2 July – 17 September 2021

Selection of videos from the collection of Paris Museum of Modern Art (Musée d’Art Moderne de Paris)

At the invitation of the Pejman Foundation: Argo Factory, the Musée d’Art Moderne de Paris is presenting the exhibition Video at Large based on a selection of videos from its collection.
The project focuses on large format images and the immersive display surrounding them. From its beginnings, video art is linked to installation, which holds of the theatricalization of the moving image and deals with the public.
In the device of the dark room, the visitor occupies a central place. Thus, the films of Philippe Parreno, Apichatpong Weerasethakul, or Angelika Markul take up the conditions of the camera obscura in which the all-powerful image acts on a “captive” viewer.
Sometimes, multiple projections shape the space and manage a “conversation” between the images, as in the case of Isabelle Cornaro, who uses a diptych. Architecture can also generate a setting in volume. To include a video in a building is to explore another aspect of the monumental scale and trigger intense emotion. The two sculpted screens evocative of a ziggurat, which frame Meriem Bennani‘s film, produce, in a game of mirrors, a “fractalisation” of images.

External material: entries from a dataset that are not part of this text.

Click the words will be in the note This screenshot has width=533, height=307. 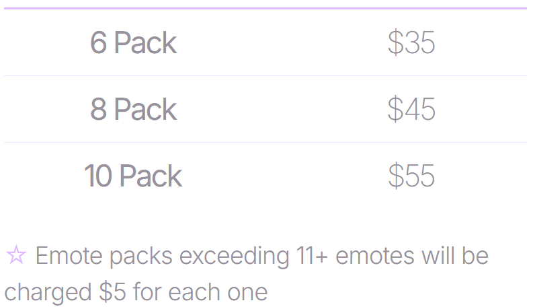pyautogui.click(x=455, y=255)
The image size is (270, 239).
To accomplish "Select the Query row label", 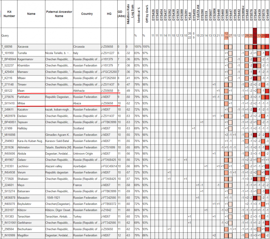I will click(5, 35).
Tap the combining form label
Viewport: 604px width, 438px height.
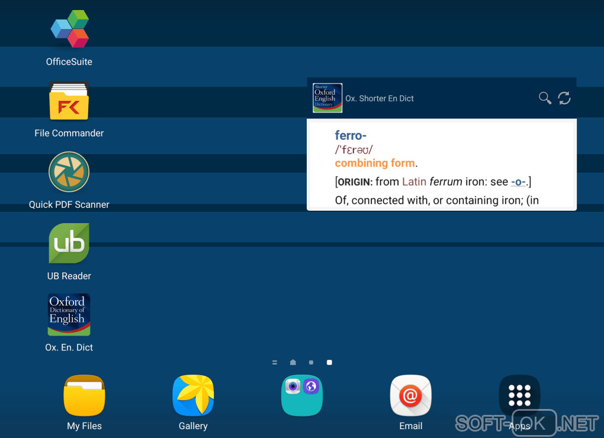coord(375,163)
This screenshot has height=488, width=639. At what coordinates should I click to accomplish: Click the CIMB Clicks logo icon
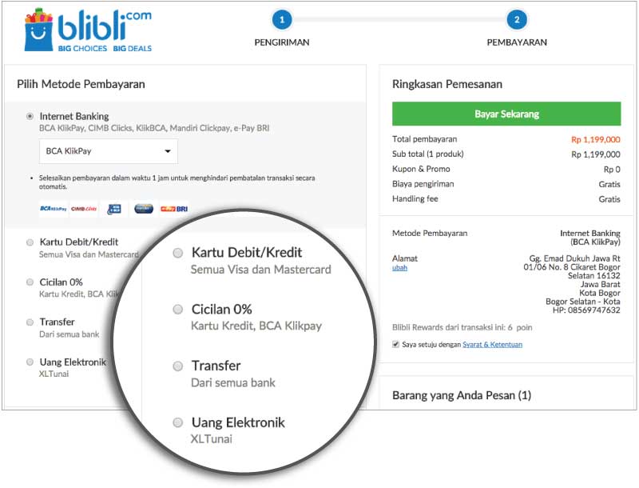coord(84,209)
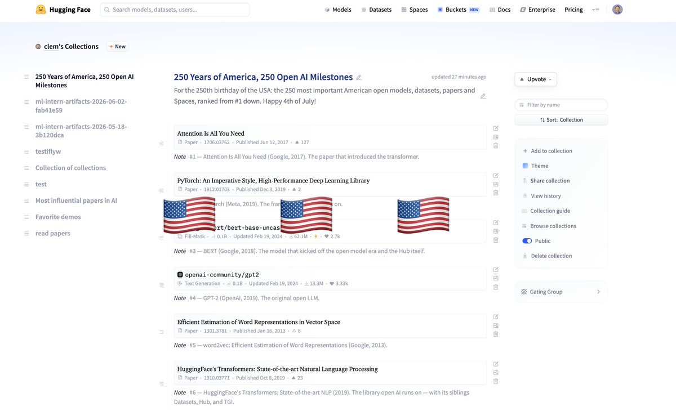This screenshot has height=415, width=676.
Task: Edit the collection description pencil icon
Action: tap(483, 96)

By choosing to screen in Times Square (New York), the film of a cat lapping milk, Peter Fischli & David Weiss raise a visual shock that relies on the shift and humor.
In the same way, Ariane Michel‘s screening of an owl, initially shown on the pediment of the Jeu de Paume museum in Paris, plays with strangeness and explore the borders of the natural and the cultural.

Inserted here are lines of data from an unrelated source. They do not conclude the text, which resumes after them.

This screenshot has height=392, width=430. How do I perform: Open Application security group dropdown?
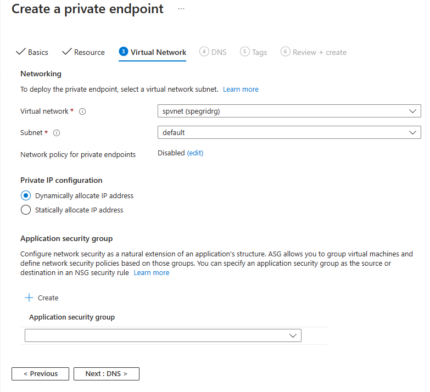[x=163, y=335]
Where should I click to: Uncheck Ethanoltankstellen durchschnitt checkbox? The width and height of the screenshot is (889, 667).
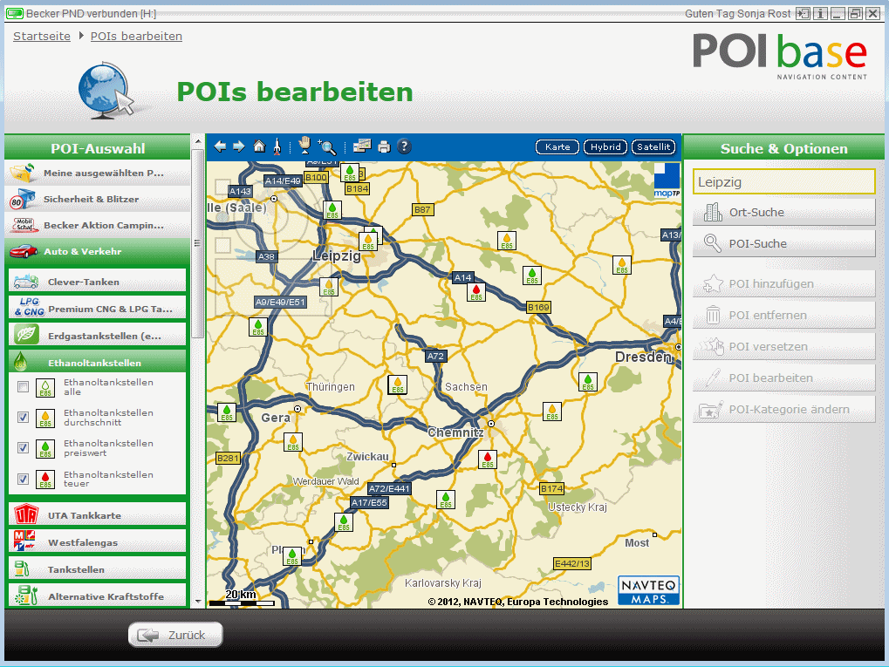click(24, 418)
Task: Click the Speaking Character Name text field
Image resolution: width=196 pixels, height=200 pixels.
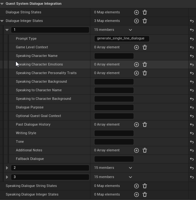Action: tap(114, 56)
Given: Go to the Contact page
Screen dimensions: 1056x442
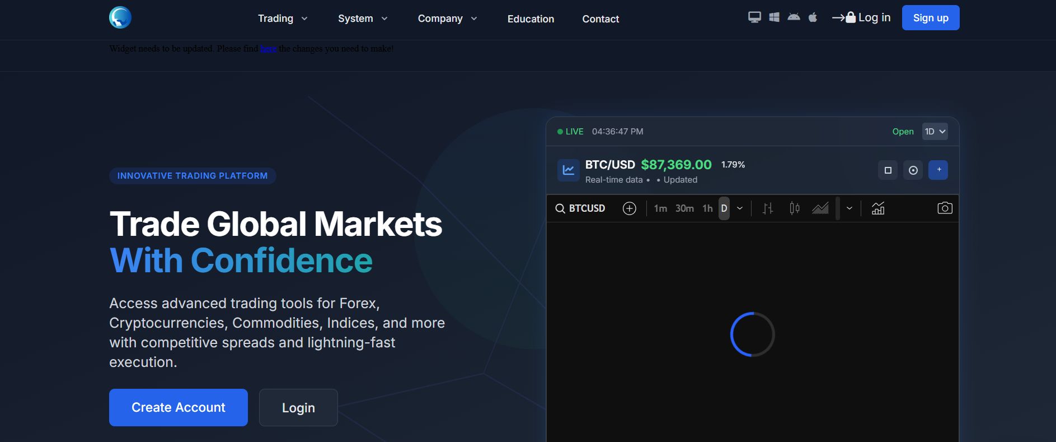Looking at the screenshot, I should tap(600, 19).
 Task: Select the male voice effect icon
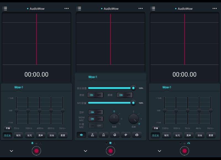93,135
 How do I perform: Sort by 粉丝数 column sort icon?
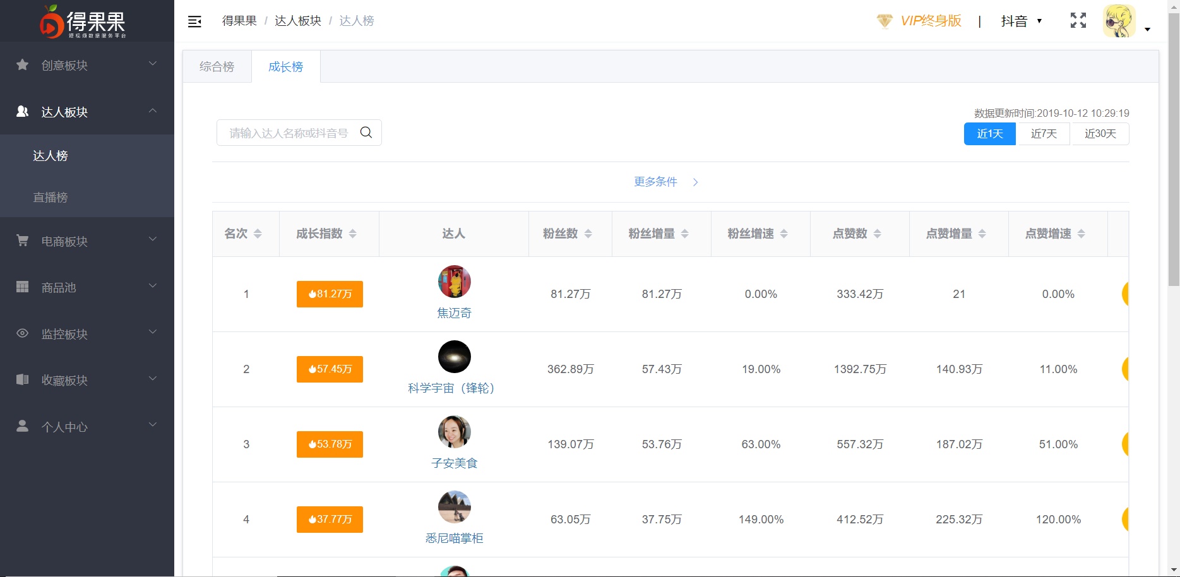click(x=588, y=234)
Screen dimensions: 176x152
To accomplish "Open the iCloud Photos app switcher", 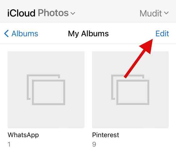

The projection space gradually turns into a dynamic and sensorial surroundings. Consisting of various points of view (close, far, opposite…) as in the work of Ange Leccia, travelling or aerial shots filmed by drones, and a special place given to the soundtrack (Nicolas Moulin, Anne-Charlotte Finel) create a strong interaction between image and viewer.
Total art experience, the video installation seeks to provoke an active participation of the body: the viewer becomes an actor.
The technological innovation is one of the factors of transformation of the artistic practices. From digital insertions (David Claerbout), to morphing (Christian Boltanski) to the recent experiences of virtual reality and augmented reality, a transformation of the status of the image – alive and no longer representing – has taken place, questioning the limits of reality.